While non-life threatening, the disfigurement associated with Vitiligo causes serious emotional stress and depression and interferes with the quality of life [15,16]. No known cure is available and current treatment options are limited. Diverse therapeutic modalities are in current use, including topical (corticosteroids, vitamin D derivatives, calcinurin inhibitors, prostaglandin E 2, Pseudocatalase), phototherapy [psoralen plus UV-A (PUVA), psorolen with sun light (PUVAsol), surgical techniques, Excimer laser, and combinations of topical therapy with light treatment [1,17-19]. Other medicines being tried include alternative medicines such as ginkgo biloba [20,21], topical fluorouracil [22], minioxidil [23], oral L-phenylalanine [24], homeopathy and aurvedic medicine [17,25] and depigmentation with monobenzyl ether [26]. The success rate with all of these drugs is variable and uncertain. At the present time the only FDA approved treatment is the use of Excimer laser (308nm) [27,28]. Currently, even if the treatment is efficacious, often the depigmentation recurs. A maintenance therapy is often required [19]. In view of the large number of people affected around the globe by Vitiligo, novel therapeutic approaches as well biomarkers for identifying at risk individuals are urgently needed.
Currently 53 clinical trials are underway for the treatment of Vitiligo ( The International Clinical Trial Registry (WHO) platform records 28 clinical trial records for Vitiligo. The European Union Clinical Trials Register shows 11 clinical trial records currently underway in Europe. These trials largely revolve around light treatment, excimer laser, topical steroids and calcineurin inhibitors, statins, anti oxidants, vitamins, ginkgo biloba supplements, skin grafts, melanocytes and keratinocytes transplantation.
The GWAS dataset for the Vitiligo-associated phenotypes are becoming available [29-34]. Reasoning that the phenotypic polymorphic traits associated with the Vitiligo genes might provide an attractive starting point for drug targets discovery, the GWAS databases were mined for VAG. Fifty-one genes were identified from these studies encompassing druggable targets. Chemogenomics approaches identified highly active small molecular weight compounds (<100nM) for five of these targets, which include enzymes and a transporter. FDA approved and experimental drugs as well as nutraceuticals were identified targeting the VAG. Repurposing these approved drugs may offer a therapeutic benefit to the Vitiligo patients.

Materials and Methods

The bioinformatics and proteomics tools used in the study have been described [35-37]. The GWAS catalogue [38] and the NCBI Phenome-Genome Integrator, PheGenI [39] were used to create a working list of VAG. Characterization of the VAG was performed using the GeneALaCart, GeneAnalytics and VarElect data mining tools from the GeneCards [40]. The VarElect is a Variant Election application for disease/phenotype-dependent gene variant prioritization.
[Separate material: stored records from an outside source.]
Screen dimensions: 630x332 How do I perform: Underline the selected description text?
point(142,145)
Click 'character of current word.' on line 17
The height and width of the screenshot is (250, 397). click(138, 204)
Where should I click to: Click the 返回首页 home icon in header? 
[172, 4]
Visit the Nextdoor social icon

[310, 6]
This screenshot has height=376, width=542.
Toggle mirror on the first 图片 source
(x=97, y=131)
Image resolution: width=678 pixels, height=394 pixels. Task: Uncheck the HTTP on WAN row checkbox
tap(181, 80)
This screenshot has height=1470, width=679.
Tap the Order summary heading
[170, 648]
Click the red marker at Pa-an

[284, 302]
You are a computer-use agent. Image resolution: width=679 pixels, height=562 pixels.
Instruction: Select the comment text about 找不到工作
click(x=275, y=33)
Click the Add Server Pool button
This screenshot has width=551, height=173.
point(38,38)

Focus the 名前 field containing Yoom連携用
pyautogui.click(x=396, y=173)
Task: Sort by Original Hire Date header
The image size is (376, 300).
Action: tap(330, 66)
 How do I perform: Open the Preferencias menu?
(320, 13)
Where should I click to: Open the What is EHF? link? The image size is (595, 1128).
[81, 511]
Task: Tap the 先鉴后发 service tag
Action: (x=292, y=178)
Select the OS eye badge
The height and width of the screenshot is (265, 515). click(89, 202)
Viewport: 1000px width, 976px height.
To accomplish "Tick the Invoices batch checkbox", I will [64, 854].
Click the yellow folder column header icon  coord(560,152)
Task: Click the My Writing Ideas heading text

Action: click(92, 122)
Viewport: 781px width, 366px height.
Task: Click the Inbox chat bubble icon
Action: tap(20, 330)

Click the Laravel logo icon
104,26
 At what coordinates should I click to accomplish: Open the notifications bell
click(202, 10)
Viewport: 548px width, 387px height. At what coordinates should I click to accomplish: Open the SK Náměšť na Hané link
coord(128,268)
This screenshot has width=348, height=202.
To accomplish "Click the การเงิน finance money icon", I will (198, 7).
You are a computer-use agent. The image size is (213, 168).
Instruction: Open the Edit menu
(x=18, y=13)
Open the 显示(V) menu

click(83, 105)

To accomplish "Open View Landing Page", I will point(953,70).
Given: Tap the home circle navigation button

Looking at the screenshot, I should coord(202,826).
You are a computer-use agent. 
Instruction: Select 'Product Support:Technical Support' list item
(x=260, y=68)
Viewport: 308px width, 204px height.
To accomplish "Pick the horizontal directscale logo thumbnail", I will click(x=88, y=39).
VarElect combines information within the LifeMap Knowledgebase of GeneCards, MalaCards, the human disease database, LifeMap Discovery, the regenerative medicine, and PathCards, the unified human biological pathways database.
In addition, Gene Analytics Powered by LifeMap’s Gene Cards Suite integrated knowledgebase, which utilizes data from >120 select sources was also used to batch analyze the VAG for gene expression-based analysis. Comprehensive background information on the VAG was obtained by using the GeneALaCart tool from the GeneCards for Gene Ontology, super pathways and drug bank compounds.
The protein annotation and chemical structure-based mining was performed using the canSAR 2.0 integrated knowledgebase, a publically available database [41,42]. The browse canSAR section was used and the Vitiligo-associated proteins were batch analyzed for protein annotations, 3D structures, compounds and bioactivity details. The protein 3D structure template models-related information was obtained from the Swiss Protein Database.
The chemical structures were obtained from the chEMBL [43]. Comprehensive gene annotation for the VAG was established using the GeneCards [40], the DAVID functional annotation tool [44], and the UniProt [45] databases. FDA approved drug related information was obtained from the Drug-Bank [46]. Protein expression was verified using the Human Protein Map [47], ProteomicsDB [48] and the Multi Omics Protein Expression Database [49,50].
The canSAR compounds link for genes has diverse filters such as activity and assay types, concentrations, molecular weight, RO5 violations, prediction of oral bioavailabilty and toxicophores. Putative drug hits were filtered from the canSAR datasets for the VAG-associated genes using Lipinski’s rule of five (also known as Pfizer’s rule of five), RO5. The RO5 is a rule of thumb to evaluate druggableness or to determine whether a compound with a certain pharmacological or biological activity possesses properties that would make it a likely orally active drug in humans [51-53]. Highest stringency was chosen for the RO5 violation (value=0). Protein 3D structural homology was set at 100%. The ligand-based druggability score was chosen at >60% confidence. Drugs with IC50values (<100nM), inhibitory activities and Ki values were chosen for the canSAR output. Toxicophore negative was chosen to filter the hits for toxicity associated compound structures [54].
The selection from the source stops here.